Although this was a mischaracterisation of climate scientists' findings, it was not a prediction "all ice would melt by 2013".

Nor did Mr Gore repeatedly make this claims over the next few years, as the post suggests.

Another post on the page highlighted a legitimate concern about the source of power for electric vehicles but also called climate change a "make-believe" crisis.

From these beginnings, over a period of about two months, Jane was recommended more and more conspiratorial and anti-science content, researchers say.

Of all the pages recommended to her account, only one was free of climate-change disinformation.

And two-thirds did not contain a warning label pointing towards Facebook's climate-science centre, an information hub created last year, after Meta chief executive Mark Zuckerberg told a US congressional hearing climate disinformation was "a big issue".

Meanwhile, John's account began by liking the page of the Intergovernmental Panel on Climate Change (IPCC), the United Nations scientific body.

And in contrast to Jane, John was consistently shown reliable science-based content.

As the simulation continued, Facebook began to recommend even more extreme and fringe content to Jane, including conspiracy theories, such as ones about "chem trails" - false claims condensation left by planes contains chemical agents that can control the weather.

Image source, Facebook

Image caption,

The claim carbon dioxide poses no threat to oceans is false, according to leading scientists

The Facebook algorithm has been shown to send users down rabbit holes - where content becomes increasingly fringe as users engage with posts on a particular topic - in other areas, such as gender-based abuse.

The IPCC says disinformation is one of a number of issues preventing governments and the public from addressing climate change.

Its latest report, backed by 195 governments, emphasises misinformation around climate science "undermines climate science and disregards risk and urgency".

Problematic content

Meta, which owns Facebook, says it is flagging more posts about climate with information labels.

A company representative told BBC News: "Our systems are designed to reduce misinformation, including climate misinformation, not to amplify it.

"We use a combination of artificial intelligence, human review, and input from partners - including fact-checkers - to address problematic content.

"When they rate this content as false, we add a warning label and reduce its distribution so fewer people see it.

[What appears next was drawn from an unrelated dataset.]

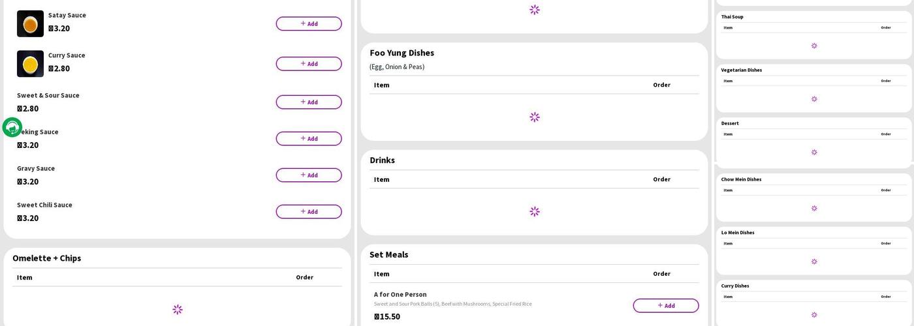Image resolution: width=914 pixels, height=326 pixels.
Task: Go to Curry Dishes in right panel
Action: (x=735, y=286)
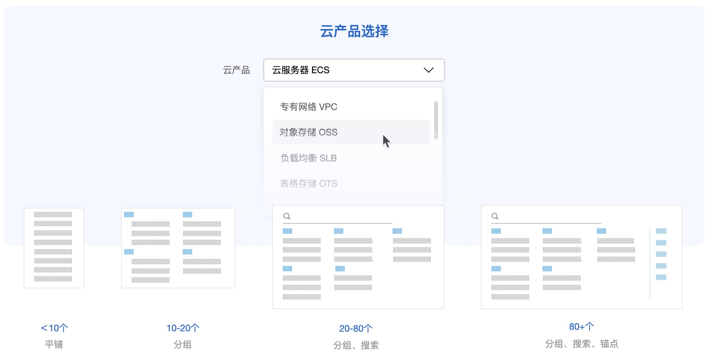Select the flat list thumbnail for <10个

The company announced a $1m (£650,000) grant programme to support organisations working to combat climate misinformation.

But another recent study, by the Center for Countering Digital Hate and the Institute for Strategic Dialogue, said less than 10% of misleading posts on the platform were marked as misinformation.

Global Witness researcher Mai Rosner said: "Facebook has repeatedly said it wants to combat climate disinformation on its platform - but our investigation shows how worryingly easy it is for its users to be led down a dangerous path that flies in the face of both science and reality.

"Facebook is not just a neutral online space where climate disinformation exists - it is quite literally putting such views in front of users' eyes.

"The climate crisis is increasingly becoming the new culture war, with many of the same individuals who for years have sought to stoke division and polarise opinion now viewing climate as the latest front in their efforts."